In July 2008, it acquired Trovix, a semantic job search engine, for $72.5 million.

In February 2010, Monster acquired Yahoo HotJobs for $225 million and then integrated it into the Monster.com website.

In 2011, Monster launched mobile apps.

In the first quarter of 2014, Monster relocated its headquarters from Maynard, Massachusetts to Weston Corporate Center in Weston, Massachusetts.

In February 2014, Monster acquired TalentBin, a talent search engine, and Gozaik, a developer of social jobs aggregation and distribution technology.

In November 2014, Iannuzzi resigned under pressure after focusing on profits but failing to produce any.

In June 2016, Monster.com acquired Jobr, a job search mobile app, for $12.5 million.

In August 2016, Monster was acquired by Randstad NV, a multinational human resources and recruitment specialist, for $429 million in cash.

In January 2018, Quess acquired Monster's business in India, SE Asia and the Middle East. In November 2022, the name of this business was changed to Foundit, and the website became a talent management platform in the Asia-Pacific and the Middle East regions.

In September 2024, Monster merged with CareerBuilder, and funds managed by Apollo Global Management became the majority owner of the websites.

On June 24, 2025, CareerBuilder + Monster filed for Chapter 11 bankruptcy protection in an effort to facilitate a sale of its job board operations to JobGet. The company's software services business for federal and state governments are to be sold to Canadian software company Valsoft, while military.com and fastweb.com are to be sold to Canadian media company Valnet. The company listed assets between $50 million and $100 million, and liabilities between $100 million and $500 million.

However, in July/August 2025, BOLD won the final bid of $28.4 million.
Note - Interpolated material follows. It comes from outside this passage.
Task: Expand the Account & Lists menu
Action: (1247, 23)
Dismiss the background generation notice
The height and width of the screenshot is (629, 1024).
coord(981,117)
In 2026, Monster launched a free resume builder and resume templates.

==Sponsorships==
Monster's first Super Bowl ad, "When I Grow Up" (created by Mullen for the 1999 Super Bowl), asked job seekers, "What did you want to be?" It was the only commercial named on the "Best of Television 1999" list by Time.

Monster was the official online career management services sponsor of the 2002 Winter Olympics and the 2002 U.S. Olympic Team.

==Data breaches==
In less than two weeks in August 2007, Monster had numerous leaks that resulted in the loss of millions of customers' data to identity theft. Monster waited several days to announce this leak, a delay that drew heavy criticism.

In January 2009, there was another large-scale leak at its UK-based site monster.co.uk, in which demographic information of up to 4.5 million people was obtained by hackers.

In 2019, the company revealed a data breach resulting in résumés from May 2017 being shared online.